**Problem to solve**
Please copy, exactly and with no pictures, only the lines from the one containing "You are a computer-use" through the last line of the records.

*** Source material Section Begins ***

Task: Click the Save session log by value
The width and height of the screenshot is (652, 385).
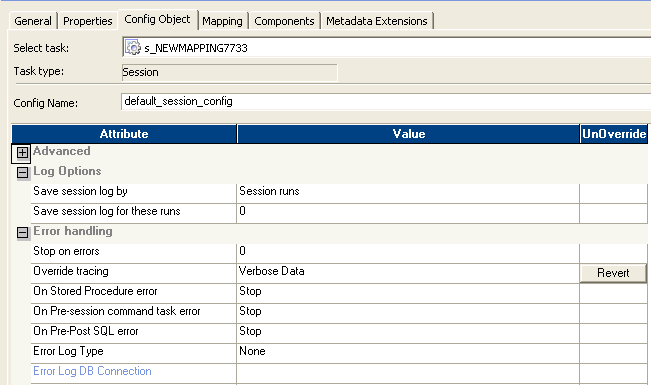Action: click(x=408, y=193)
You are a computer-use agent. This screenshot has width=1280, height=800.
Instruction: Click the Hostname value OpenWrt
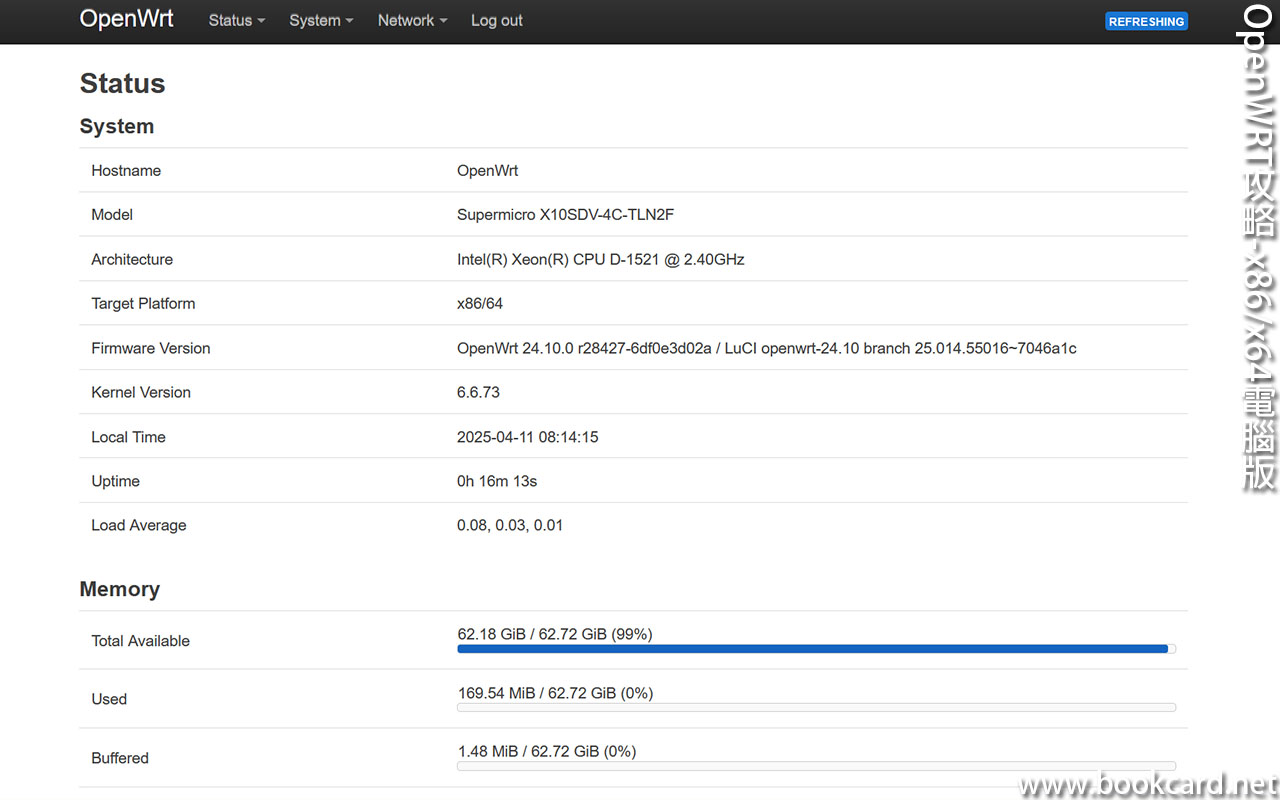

*** Source material Section Ends ***

**Result for this exercise**
You are a computer-use agent. This screenshot has width=1280, height=800.
Instruction: Click the Hostname value OpenWrt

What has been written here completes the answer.